- Coordinates: 41°38′55″N 86°39′01″W﻿ / ﻿41.64861°N 86.65028°W
- Country: United States
- State: Indiana
- County: LaPorte

Government
- • Type: Indiana township

Area
- • Total: 30.69 sq mi (79.5 km^{2})
- • Land: 30.55 sq mi (79.1 km^{2})
- • Water: 0.14 sq mi (0.36 km^{2})
- Elevation: 761 ft (232 m)

Population (2020)
- • Total: 4,739
- • Density: 158.1/sq mi (61.0/km^{2})
- FIPS code: 18-39186
- GNIS feature ID: 453521

= Kankakee Township, LaPorte County, Indiana =

Kankakee Township is one of twenty-one townships in LaPorte County, Indiana. As of the 2020 census, its population was 4,739 (down from 4,830 at 2010) and it contained 1,579 housing units.

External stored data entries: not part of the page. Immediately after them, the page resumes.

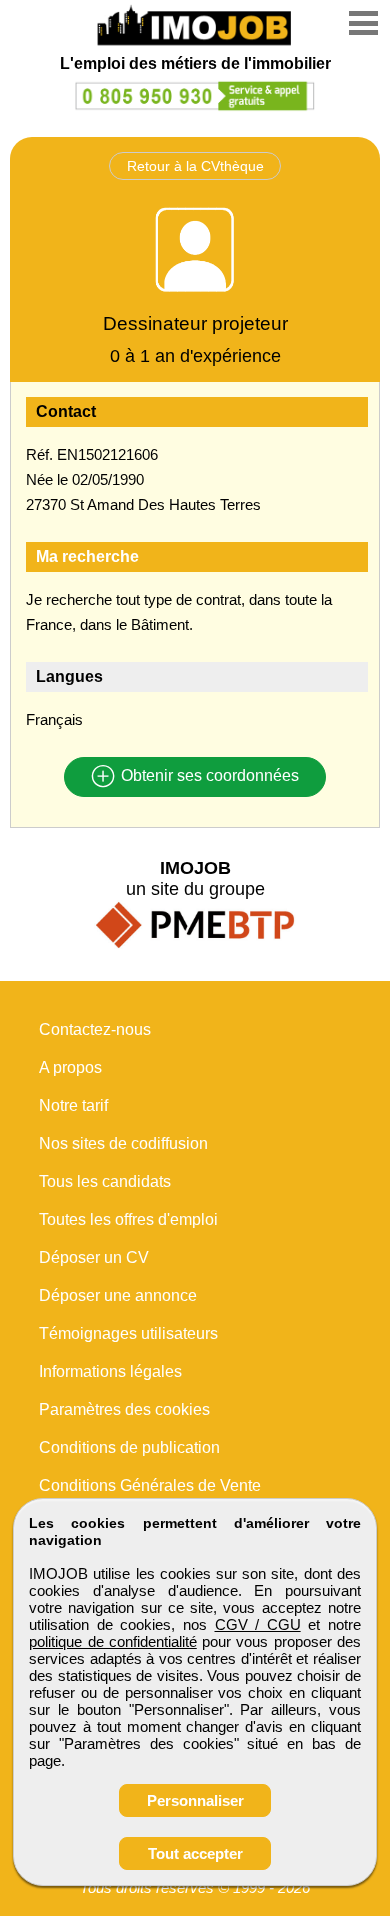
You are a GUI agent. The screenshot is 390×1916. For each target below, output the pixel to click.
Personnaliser (195, 1800)
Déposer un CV (94, 1257)
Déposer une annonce (118, 1295)
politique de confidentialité (113, 1641)
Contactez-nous (95, 1029)
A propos (70, 1067)
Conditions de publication (129, 1447)
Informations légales (110, 1371)
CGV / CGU (258, 1624)
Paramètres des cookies (124, 1409)
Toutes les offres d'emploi (128, 1219)
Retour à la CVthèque (195, 166)
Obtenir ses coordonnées (208, 776)
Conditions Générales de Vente (150, 1485)
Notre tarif (73, 1105)
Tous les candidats (105, 1181)
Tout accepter (195, 1853)
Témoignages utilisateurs (128, 1333)
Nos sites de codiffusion (123, 1143)
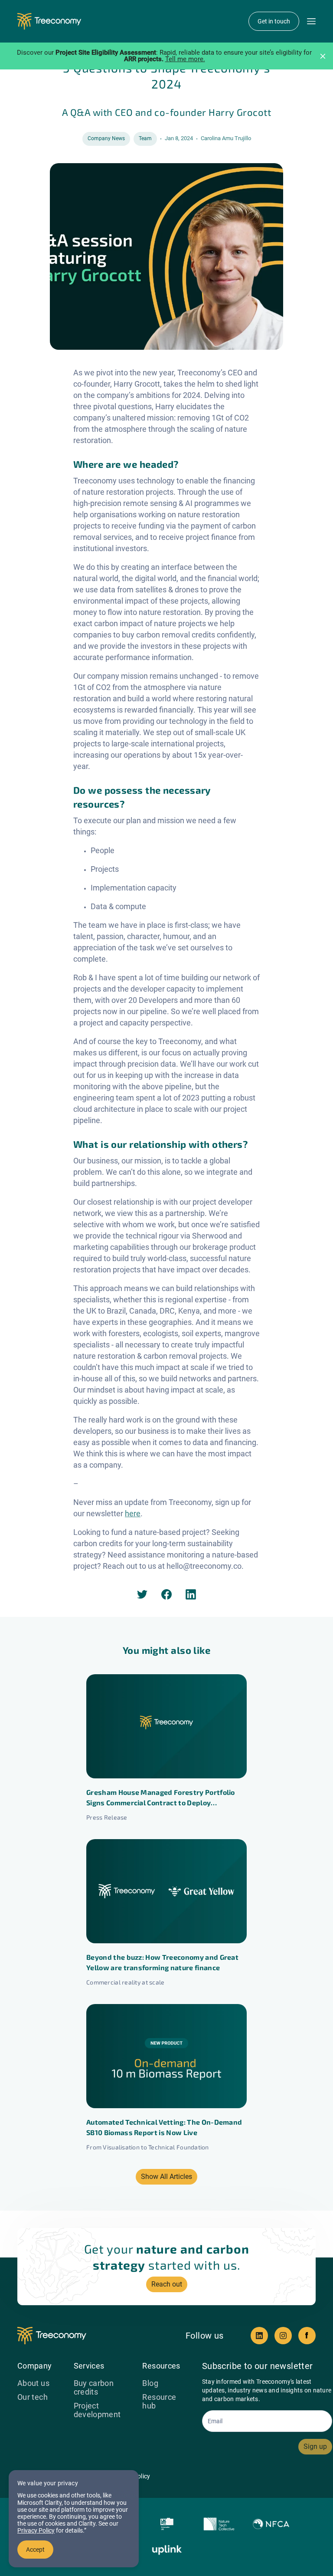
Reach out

The first settlements were made in Kankakee Township in the 1830s. The northeast corner of LaPorte, Indiana, is located within the southwestern corner of the township, as is the census-designated place of Rolling Prairie.

==Geography==
According to the 2010 census, the township has a total area of 30.69 sqmi, of which 30.55 sqmi (or 99.54%) is land and 0.14 sqmi (or 0.46%) is water.